Namum menurut Imam Muhyiddin Syaraf An-Nawawi, pandangan ini mengandung kemusykilan. Karena itu maka pendapat yang dipilih (Al-mukhtar) adalah pendapat yang menyatakan tetap mensyaratkan Islam bagi amil tanfidz.

 

Cara Pengangkatan Amil 
Dalam konteks negara, pengangkatan amil adalah kewenangan imam atau kepala negara. Menurut Peraturan Pemerintah (PP) Nomor 14 Tahun 2011 tentang Pengelolaan Zakat, kewenangan pengangkatan amil bisa dilimpahkan kepada pembantunya yakni gubernur, bupati, atau walikota.
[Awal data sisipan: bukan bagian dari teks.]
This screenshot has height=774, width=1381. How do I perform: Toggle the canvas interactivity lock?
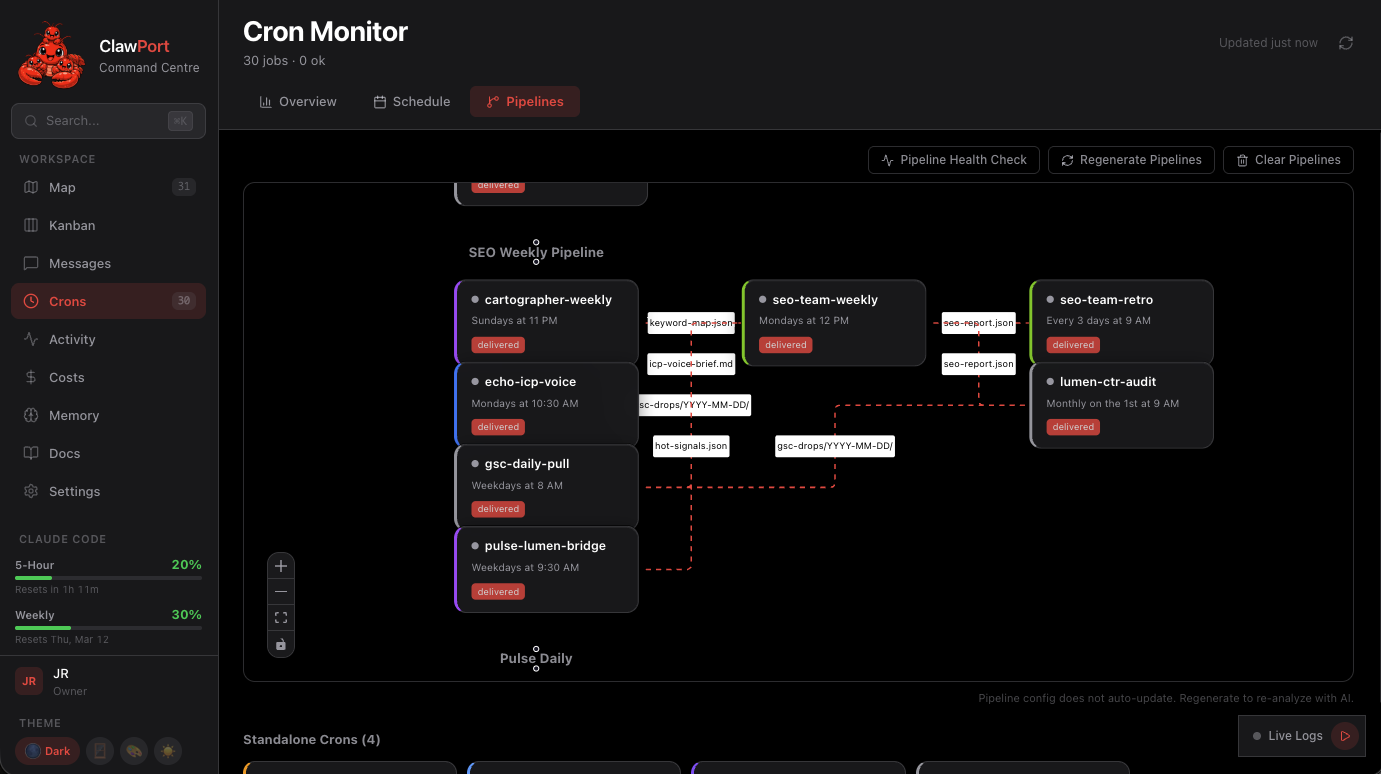pos(281,644)
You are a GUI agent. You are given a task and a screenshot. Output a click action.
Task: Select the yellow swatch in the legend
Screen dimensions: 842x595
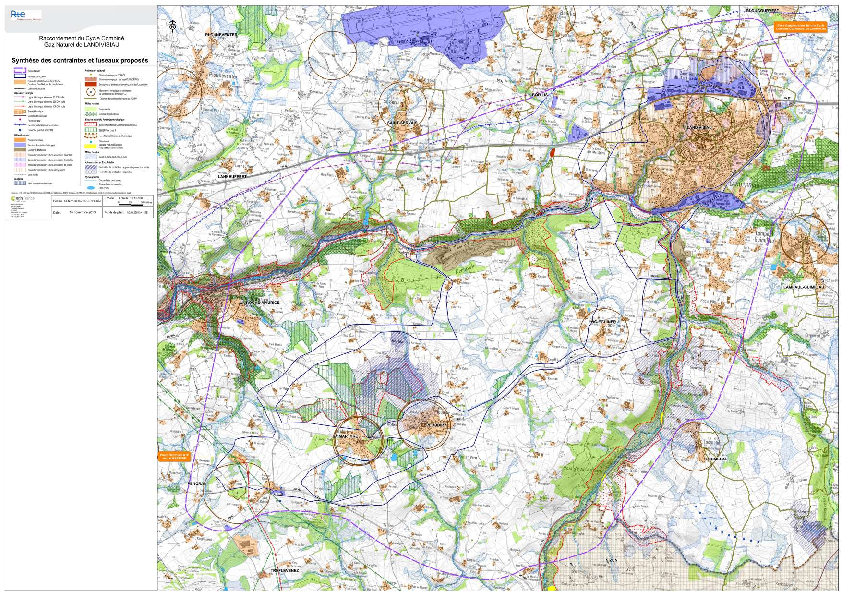click(89, 144)
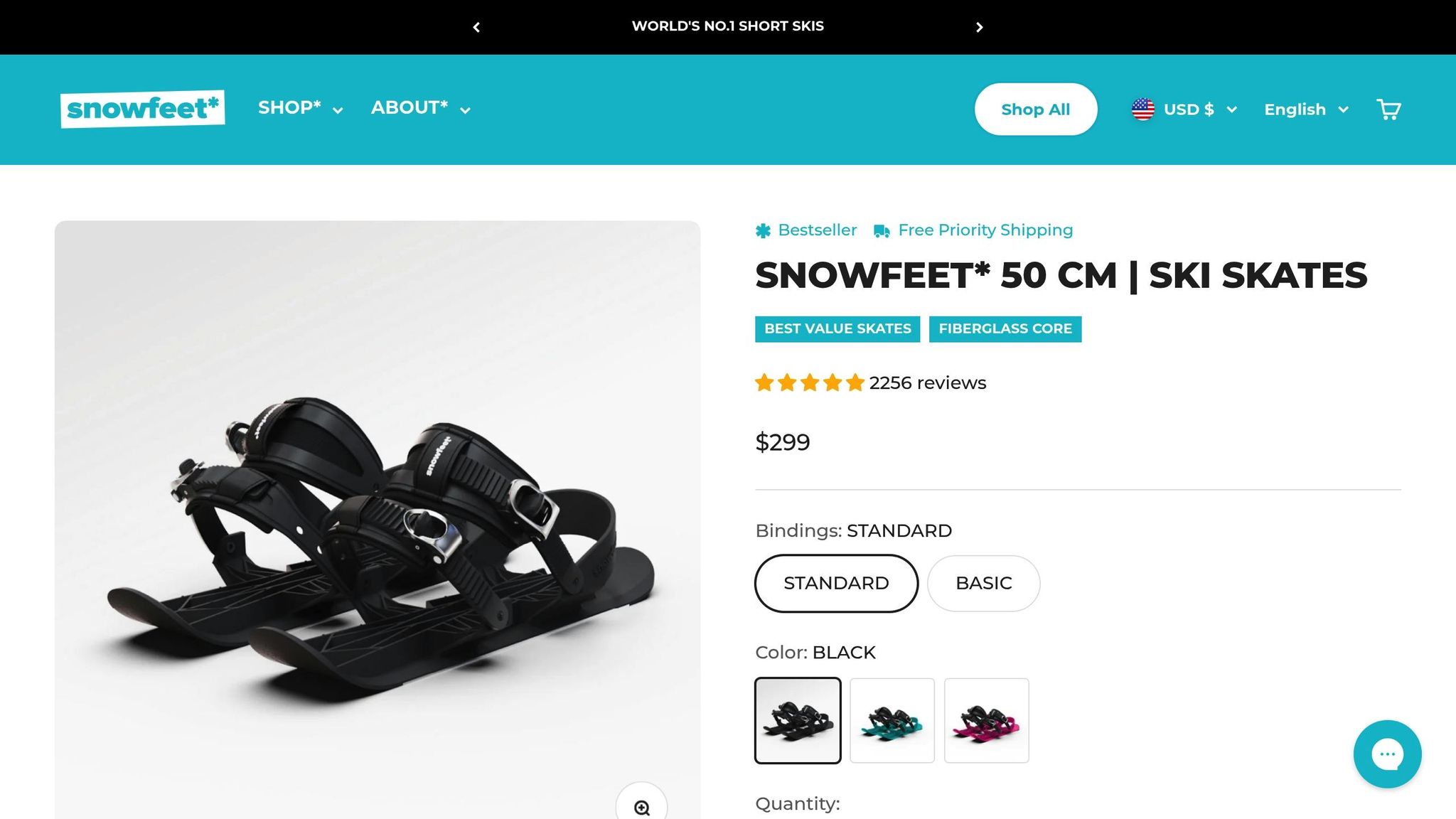The width and height of the screenshot is (1456, 819).
Task: Open the USD currency dropdown
Action: [x=1189, y=109]
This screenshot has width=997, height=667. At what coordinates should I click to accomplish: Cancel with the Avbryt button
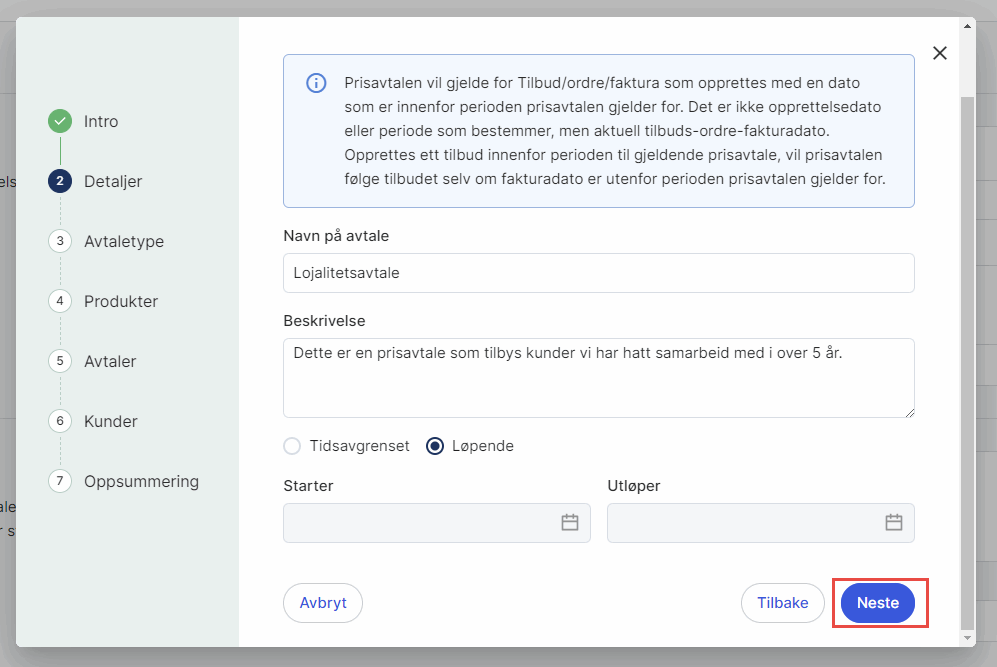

Mereka boleh mengangkat pegawai untuk membantu tugas dalam pengelolaan zakat.

 

Di dalam artikel NU Online berjudul ‘Beda Amil dan Panitia Zakat Berdasar Hasil Munas NU 2017’ dijelaskan bahwa pengangkatan amil zakat sama dengan prosedur pengangkatan hakim dan jabatan-jabatan kekuasaan yang lain, sehingga ada beberapa prosedur pengangkatan amil zakat harus diperhatikan.

 

1. Jabatan Kekuasaan
Amil zakat masuk kategori jabatan kekuasan (wilayah), sehingga pengangkatannya menjadi sah apabila dilakukan dengan pernyataan yang mengesahkan kekuasaan atau kewenangan amil zakat.

 

Pengangkatan amil zakat bisa dilakukan secara langsung apabila pihak calon amil hadir di tempat pengangkatan atau pelantikan. Pengangkatan bisa juga ditempuh dengan cara tidak langsung (dengan surat pengangkatan resmi) apabila calon amil tidak hadir di tempat pengangkatan.

 

2. Muwalli tahu kualifikasi muwalla
Orang yang bertindak sebagai muwalli (kepala negara atau pejabat pembantu di bawahnya) mengetahui bahwa muwalla (pihak yang diangkat/calon amil zakat) telah memenuhi kualifikasi persyaratan untuk diangkat sebagai amil zakat. Jika muwalli tidak mengetahui kredibilitas dan kualitas muwalla maka pengangkatannya tidaklah sah.

 

3. Muwalla Menyampaikan Kesanggupan
Muwalla mengetahui bahwa muwalli berhak mengangkatnya dan mengetahui dengan pasti jika muwalli telah mengangkat dirinya sebagai amil zakat sehingga berhak menjadi kepanjangan tangan muwalli dalam urusan zakat. Kemudian muwalla menyampaikan kesanggupannya untuk menjadi amil.

 

4. Penyebutan Tugas Amil 
Di dalam pengangkatannya, disebutkan tugas amil mengenai penanganan zakat secara jelas. Penyebutan ini menjadi penting agar amil zakat yang diangkat mengetahui sejauh mana wilayah tugas yang diembannya.

 

5. Daerah Kerja Amil 
Di dalam pengangkatan, disebutkan pula daerah kerja amil. Tujuannya agar seorang amil zakat dapat mengetahui secara persis daerah yang menjadi kewenangannya dalam urusan zakat dan yang bukan.